When you have the tool, it comes down to buy in
Without buy in, we are back to “Communication isn’t great”. The best communication I have seem in a software development department, is when every level of management is involved. Can a junior engineer ask a question of the Head of Development? Can a product owner discuss something easily with several development teams? I am fairly sure in Silicon Valley this is a given, but this has been a struggle in the companies I have worked for. Folks love the email
So why not email? This, for me, goes back to “People do not scale”. If I email Sandra in Product Management, and she is swamped trying to deal with Change Management to ship the next release, she won’t be bothered about my email. However, if you can ask a question in a public forum, I bet someone in Product Management can answer me. But email can do this (group mailboxes etc)? Very poorly, because I suspect the person replying to the email clicks “reply”. Does everyone know the answer now? Do people know that a response has happened, and no longer need to action the request?
An online, public forum of communication is a better way to communicate to all and sundry. In my personal opinion, this gets more engagement across the department. I’ve seen it work and it’s beautiful 💜
Etiquette
So, as a remote engineer, some requests to you co-located folks around communication
- Can meetings be online meetings, where we all interact the same way? Can we all sit at our desks and use the same tools, so no-one is disadvantaged. Yes, face to face is better, I cannot really argue with that, but folks need to be pragmatic and aware of other people’s needs
- Planned - It’s all too easy to rock up at someone’s desk and start a meeting. Are remote people being engaged, I suspect not
- Please use video cameras in meeting rooms, if it is provided - I cannot see body language otherwise. I cannot see the people in the room. I cannot participate in the same way you all can
- If you cannot use a video camera, can the chairperson please state who is in the room at the start of the meeting, so I can calibrate my communication style
- Can the chairperson please facilitate my engagement by providing cues as to when I can speak. Without this, or a video camera, I cannot anticipate the room as to when I can contribute. Worse case scenario for me is I will struggle to communicate, or you perceive me to be “talking over the top of people”

> [EXERCISE REQUIREMENTS]:
1 – In the remote communication post, what should the chairperson state at the start of a meeting when a video camera cannot be used?
2 – Pick up the remote communication post right after its final sentence and continue writing it.

> [COLLECTED MATERIAL]:
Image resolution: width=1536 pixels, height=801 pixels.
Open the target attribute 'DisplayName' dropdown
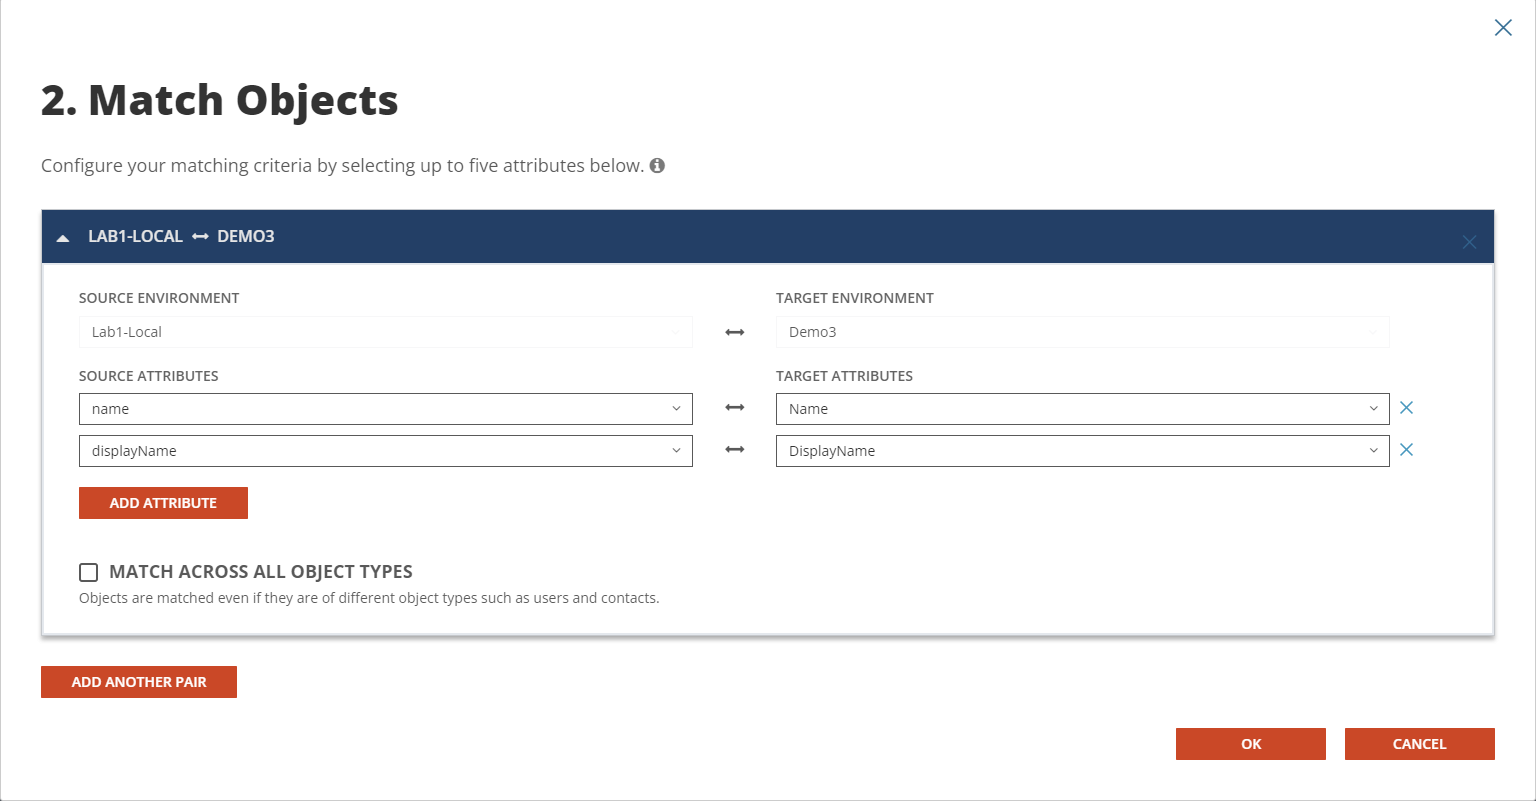pos(1082,451)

> [RESULTS FOR THE EXERCISE]:
1 – The chairperson should state who is in the room.

2 –
- Don’t forget the remote people on the call. I have been in some meetings where the co-located group have obviously decided the meeting was over and carried on the conversation whilst leaving the room. This is very awkward
Summary
Without decent communication, you are failing. The team, the company, yourself. I bet you most issues could have been avoided if communication was rocking the day, and we were all joined up (That’s the 2nd cliche of the day).
The world is changing, and I see folks posting on twitter about all these big companies wanting software engineers in Silicon Valley, yet there is an entire planet out there with awesome engineers just waiting to be engaged. So let’s get better at the online, collaborate communication, so we can all win.